There are already ways to get around that, even though they aren't perfect. You can give the source of truth and ask it to answer using only information found in there. Even then, you should check. the accuracy of its responses.
Oh, yea, it has the habit of pretending to know things. For example i work with a lot of proprietary software with not much public documentation and when asking GPT about it GPT will absolutely pretend to know about it and will give nonsensical advice.
GPT is riding the highest peak of the Dunning-Kruger curve. It has no idea how little it really knows, so it just says whatever comes first. We’re still pretty far from having a AI capable of thinking before speaking.
Sounds like it's already capable of replacing middle managers though ^(/s)
I sure hope so. That would give me more time to get some interesting stuff done while an AI could handle all the boring administrative tasks I can’t seem to avoid.
Why do people expect it to give perfect answers all the time? You should always question whatever it gives as an answer. It's not a truth machine, it's an inspiration machine. It can give you some paths to explore that you hadn't considered before. It probably isn't aware that zlib is a dependency for many other things, because that's extremely niche information. So it just gave you generic advice and an example on how to remove a package.
I recently asked ChatGPT "what's a 5 letter word for a purple flower?" It confidently responded "Violet" there's no surprise it gets far more complex questions wrong.
To be fair, the genus that violets belong to is called Viola /j
These models do not see letters but tokens. For the model, violet is probably two symbols viol and et. Apart from learning by heart the number of letters in each token, it is impossible for the model to know the number of letters in a word.
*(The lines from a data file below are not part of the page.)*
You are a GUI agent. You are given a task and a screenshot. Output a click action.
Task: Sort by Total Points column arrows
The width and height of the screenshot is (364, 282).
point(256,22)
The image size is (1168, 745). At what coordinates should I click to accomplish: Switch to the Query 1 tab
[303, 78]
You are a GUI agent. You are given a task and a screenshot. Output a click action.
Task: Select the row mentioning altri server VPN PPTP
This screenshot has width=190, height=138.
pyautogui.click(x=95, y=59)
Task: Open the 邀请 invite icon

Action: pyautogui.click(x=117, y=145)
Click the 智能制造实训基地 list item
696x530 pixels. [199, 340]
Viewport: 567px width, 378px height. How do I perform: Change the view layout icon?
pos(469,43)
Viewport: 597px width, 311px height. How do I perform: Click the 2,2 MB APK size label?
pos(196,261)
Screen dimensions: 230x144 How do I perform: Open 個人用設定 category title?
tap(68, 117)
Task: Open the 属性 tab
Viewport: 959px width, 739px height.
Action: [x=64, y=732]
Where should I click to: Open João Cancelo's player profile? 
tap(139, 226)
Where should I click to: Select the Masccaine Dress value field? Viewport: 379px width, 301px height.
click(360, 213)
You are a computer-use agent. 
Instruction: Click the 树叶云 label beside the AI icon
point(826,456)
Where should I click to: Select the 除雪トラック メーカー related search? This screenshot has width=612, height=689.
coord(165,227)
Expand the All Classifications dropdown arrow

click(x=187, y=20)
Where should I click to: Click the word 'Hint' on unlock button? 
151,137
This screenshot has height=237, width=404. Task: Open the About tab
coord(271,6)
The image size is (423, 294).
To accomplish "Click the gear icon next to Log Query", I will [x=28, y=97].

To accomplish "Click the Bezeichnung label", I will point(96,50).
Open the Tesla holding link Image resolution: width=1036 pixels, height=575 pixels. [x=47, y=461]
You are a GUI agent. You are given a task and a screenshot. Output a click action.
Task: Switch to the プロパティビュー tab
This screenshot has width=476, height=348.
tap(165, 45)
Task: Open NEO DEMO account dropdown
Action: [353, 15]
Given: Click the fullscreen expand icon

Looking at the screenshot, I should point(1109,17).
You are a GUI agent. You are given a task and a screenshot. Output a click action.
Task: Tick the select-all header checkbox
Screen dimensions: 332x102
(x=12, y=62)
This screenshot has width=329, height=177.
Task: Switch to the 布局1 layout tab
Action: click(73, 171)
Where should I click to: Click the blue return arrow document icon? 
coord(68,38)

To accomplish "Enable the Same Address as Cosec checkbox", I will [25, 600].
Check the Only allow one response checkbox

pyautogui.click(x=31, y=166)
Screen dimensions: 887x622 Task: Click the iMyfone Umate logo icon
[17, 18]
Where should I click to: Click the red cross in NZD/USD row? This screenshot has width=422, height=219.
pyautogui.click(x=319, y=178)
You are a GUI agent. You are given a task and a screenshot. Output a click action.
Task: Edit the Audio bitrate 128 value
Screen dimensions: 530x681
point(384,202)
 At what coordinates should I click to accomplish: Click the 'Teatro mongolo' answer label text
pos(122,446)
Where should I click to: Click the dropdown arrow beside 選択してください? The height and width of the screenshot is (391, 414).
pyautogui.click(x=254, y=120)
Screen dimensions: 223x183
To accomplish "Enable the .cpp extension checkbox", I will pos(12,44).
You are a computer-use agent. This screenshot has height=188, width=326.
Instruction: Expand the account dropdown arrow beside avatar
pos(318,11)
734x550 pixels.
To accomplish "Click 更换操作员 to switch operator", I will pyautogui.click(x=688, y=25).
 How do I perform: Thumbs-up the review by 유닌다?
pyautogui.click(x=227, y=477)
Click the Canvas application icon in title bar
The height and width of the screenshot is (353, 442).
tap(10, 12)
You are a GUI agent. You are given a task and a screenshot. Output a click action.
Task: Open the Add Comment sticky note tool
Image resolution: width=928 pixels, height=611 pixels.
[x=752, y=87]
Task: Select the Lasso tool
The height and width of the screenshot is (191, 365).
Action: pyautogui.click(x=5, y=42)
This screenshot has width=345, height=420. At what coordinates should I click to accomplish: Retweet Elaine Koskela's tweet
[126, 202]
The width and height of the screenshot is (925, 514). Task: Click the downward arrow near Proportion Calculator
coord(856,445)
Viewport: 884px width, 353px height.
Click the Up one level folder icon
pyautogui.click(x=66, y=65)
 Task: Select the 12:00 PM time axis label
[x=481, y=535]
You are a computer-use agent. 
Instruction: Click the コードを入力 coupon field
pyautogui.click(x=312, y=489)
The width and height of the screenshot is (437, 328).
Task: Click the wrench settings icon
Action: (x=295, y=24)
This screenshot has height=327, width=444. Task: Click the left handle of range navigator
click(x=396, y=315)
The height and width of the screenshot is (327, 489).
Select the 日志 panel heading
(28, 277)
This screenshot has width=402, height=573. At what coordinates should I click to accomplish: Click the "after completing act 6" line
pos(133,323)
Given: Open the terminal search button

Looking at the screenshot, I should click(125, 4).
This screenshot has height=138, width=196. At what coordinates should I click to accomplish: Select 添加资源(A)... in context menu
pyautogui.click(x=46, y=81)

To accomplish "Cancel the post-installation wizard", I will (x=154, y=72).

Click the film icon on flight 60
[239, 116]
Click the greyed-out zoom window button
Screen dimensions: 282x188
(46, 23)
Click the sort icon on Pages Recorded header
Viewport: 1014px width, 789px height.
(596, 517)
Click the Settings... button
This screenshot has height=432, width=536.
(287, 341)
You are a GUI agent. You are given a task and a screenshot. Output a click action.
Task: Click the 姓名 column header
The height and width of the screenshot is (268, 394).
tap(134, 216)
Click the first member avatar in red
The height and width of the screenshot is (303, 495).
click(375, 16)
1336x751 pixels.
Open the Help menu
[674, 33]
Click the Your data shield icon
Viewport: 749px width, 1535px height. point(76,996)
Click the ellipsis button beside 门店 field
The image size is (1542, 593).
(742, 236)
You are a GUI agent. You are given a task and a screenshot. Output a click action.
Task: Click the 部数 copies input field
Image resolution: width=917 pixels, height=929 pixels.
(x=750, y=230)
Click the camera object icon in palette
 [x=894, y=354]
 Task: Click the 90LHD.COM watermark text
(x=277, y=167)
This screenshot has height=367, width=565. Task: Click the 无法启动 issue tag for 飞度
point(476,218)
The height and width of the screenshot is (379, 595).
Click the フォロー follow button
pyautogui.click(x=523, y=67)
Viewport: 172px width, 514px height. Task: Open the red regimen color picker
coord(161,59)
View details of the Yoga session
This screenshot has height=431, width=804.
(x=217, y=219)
This is also why gpt family sucks at addition their tokenizer has symbols for common numbers like 14. This meant that to do 14 + 1 it could not use the knowledge 4 + 1 was 5 as it could not see the link between the token 4 and the token 14. The Llama tokenizer fixes this, and is thus much better at basic algebra even with much smaller models.
I have had some luck asking it follow-up questions to explain what each line does. LLMs are decent at that and might even discover bugs.
You could also copy the conversation and paste it to another instance. It is much easier to critique than to come up with something, and this holds true for AI as well, so the other instance can give feedback like "I would have suggested x" or "be careful with commands like y"
This feels like a lot of hoops to avoid reading a wiki page thoroughly But if you want to use gpt this may work
I’ve also tried that, but with mixed results. Generally speaking, GPT is too proud to admit its mistakes. Occasionally I’ve managed successfully point out a mistake, but usually it just thinks I’m trying to gaslight it.
Asking follow up questions works really well as long as you avoid turning it into a debate. When I notice that GPT is contradicting itself, I just keep that information to myself and make a mental note about not trusting it. Trying to argue with someone like GPT is usually just an exercise in futility.
When you have some background knowledge in the topic you’re discussing, you can usually tell when GPT is going totally off the rails. However, you can’t dive into every topic out there, so using GPT as a shortcut is very tempting. That’s when you end up playing with fire, because you can’t really tell if GPT is pulling random nonsense out of its ass or if what it’s saying is actually based on something real.
AI are always giving stupid information.
Shit be so dumb that I have to trick it into acknowledging that yes, removing x package or writing x C code = computer explode.
It’s even funnier when you start arguing with it about things like this. Some times GPT just refuses to acknowledge its mistakes and sticks to its guns even harder.